Rodin, written and directed by Jacques Doillon
Much like the subject of the film, this feature has been dismissed by critics, who gave it a scary 26 score, out of 100.
They are wrong, on so many levels, for this is a worthwhile story, of a creator that is a role model for the passion, dedication to his work, his talent, perseverance, creativity, bravery to move art in a new age, kindness, intelligence, vitality, appreciation of beauty and excellence, hope, gratitude and self-regulation.
There is a very dark side to this motion picture, which has been listed among the best of 2017, at the Cannes Film Festival, where it was nominated for the Palme D’Or.
The love between Auguste Rodin and his student, assistant and then lover Camille Claudel gives way to a conflict, a period of recrimination and accusations from the woman who has to live in the shadow of this man.
By the way, our own giant of sculpture, Constantin Brancusi has responded to the invitation he received to work in the atelier of the master, genius, creator of chef d’oeuvres Auguste Rodin with the words:
“Nothing grows well in the shade of a big tree”
There are many scenes that remain in the memory of the public, even if they might be inspired by hearsay or at times represent the imagination, the freedom of artistic license, which must be involved in the making of a motion picture.
When Rodin is creating a sculpture of the acclaimed author of Les Miserables, Victor Hugo refuses almost any interaction with the sculptor, with some peculiar requests, like no drawing must be made in my presence, no crayon must be around and he would not pose under any circumstances…furthermore, he did not address the artist, who, in turn, said that he does not care, when he was asked about the issue.
Rodin talks about Dante and his admiration for the master who has given the world one of the best books ever, The Divine Comedy, expressing the view that the Italian giant was like a sculptor, only he used words instead of marble or other materials.
Many scenes deal with the conception and the aftermath of the creation of Balzac, for which Auguste Rodin travels to find the writer to the region where he was born, takes many years to produce a very controversial masterpiece.
In his relationship with Camille Claudel, he signs a contract, with points that involve travelling to Italy, presenting the woman to the members of his family, fidelity and marriage as last but not least on the list, to which she also jokingly perhaps wants to add that he loves her “avec fureur” aka with furor.
Auguste Rodin meets with other geniuses, some of them become his friends and many others express their support, for instance when his Balzac is ridiculed and rejected, many luminaries, including Toulouse Lautrec , Mallarme, Claude Monet, Paul Cezanne, have signed a petition to raise the aforementioned work in a main square.
In his personal life, the sculptor has had his immense share of turmoil…he writes about the time when Camille Claudel travels to great Britain and he longs for her, supplicating for pity and wishing she is back.
There are many lines that could be quotes –indeed, some are evidently extracts from letters and other documents- and present the opinions of the master on art, love, life, Balzac and so much more…a work of art is never ended
When the commission comes to see Balzac, they are more than indifferent, they say that the statue is a mass without form and he is unpleasant…to which Rodin replies that it is not his intention to be liked.
Others dismiss the statue with more harsh words and add that Balzac will be known for his masterpieces, not his genitals…in discussions over the size of the belly, Rodin states that we must remember the genius had 2,500 characters in his stomach…
It took Auguste Rodin seven years of reflection and seven years of work to finish his Balzac.
There are some violent, fearsome clashes with Camille Claudel, who comes at the atelier and confronts her former lover, who says that he is afraid of what she has become, while admitting that he has had luck to gain recognition, while the woman, in spite of her tremendous work and immense talent is not accepted and acclaimed as she should be…but this is not his fault he says…is it?

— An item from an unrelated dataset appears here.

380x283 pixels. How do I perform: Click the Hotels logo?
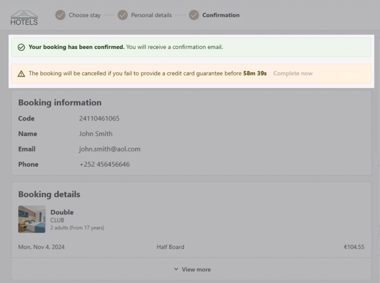click(x=24, y=17)
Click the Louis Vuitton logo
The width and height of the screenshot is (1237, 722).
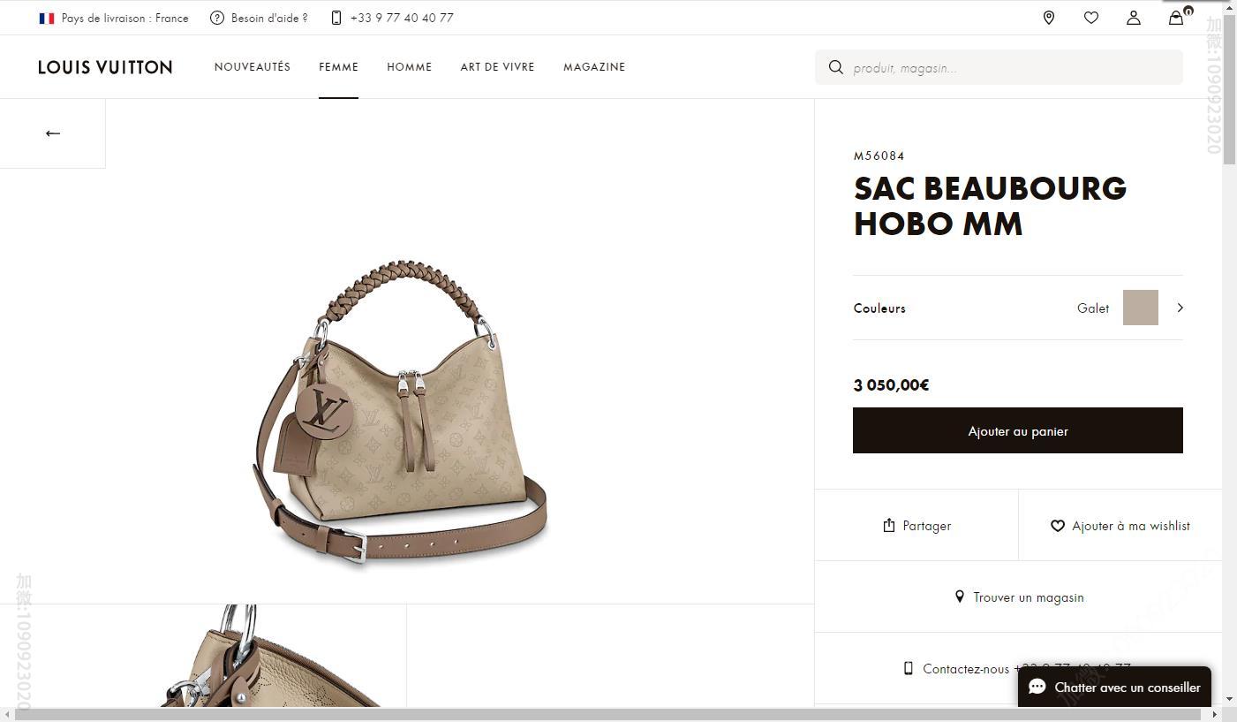pyautogui.click(x=105, y=67)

And adds that she does not need him anymore.
However, he will remain a benefactor, paying for her bills and lobbying for her works to be accepted.

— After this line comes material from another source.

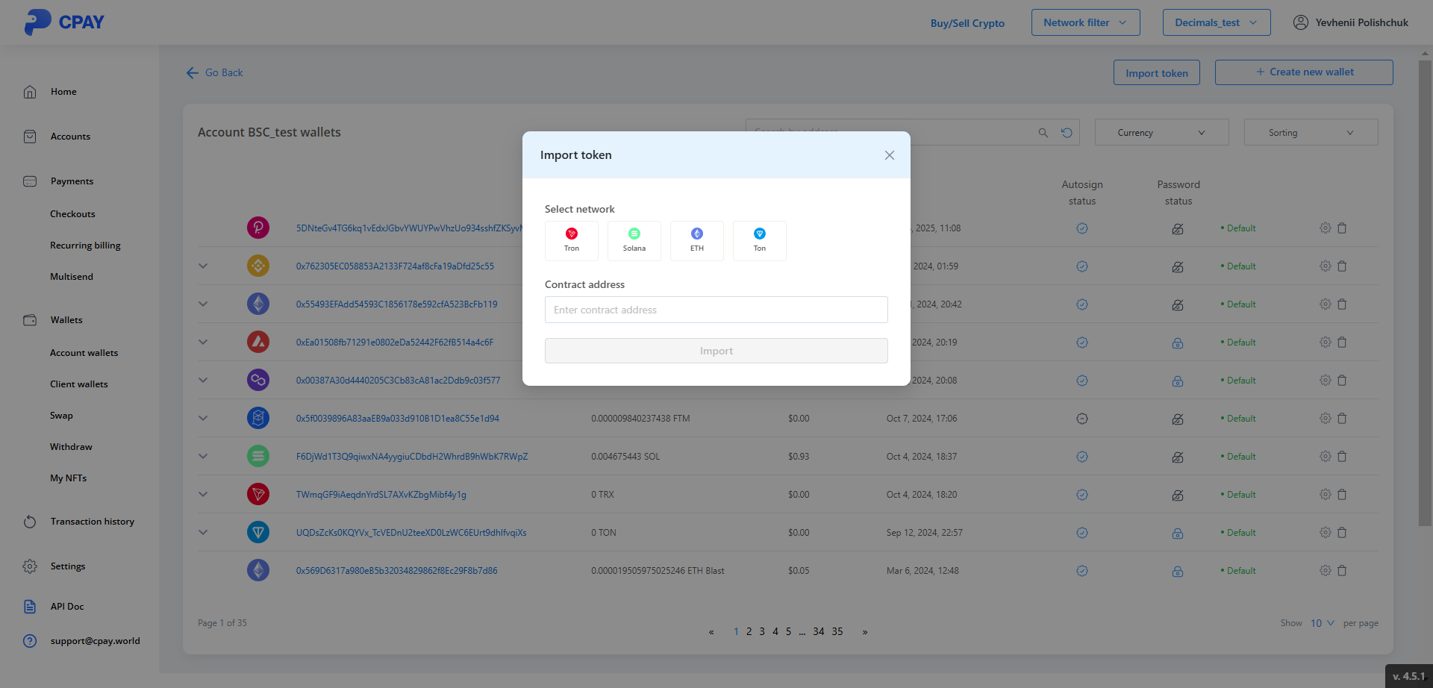Image resolution: width=1433 pixels, height=688 pixels.
Task: Click the lock icon in TON wallet row
Action: [1177, 533]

He even withdraws his sculptures form some shows to allow her works to gain the needed exposure.
In addition, he wants to remain anonymous.
In a more sensual part of the film, the hero has a ménage a trois with a model and another artist, aspect that is probably deduced from the drawing of two women in very intimate, at times quite difficult to obtain positions.
Even if Camille Claudel has traded the love for the master for a ferocious hate, the genius will continue to be inspired by the woman he had loved so much and see her face, talk to sculptures that he creates and resemble her.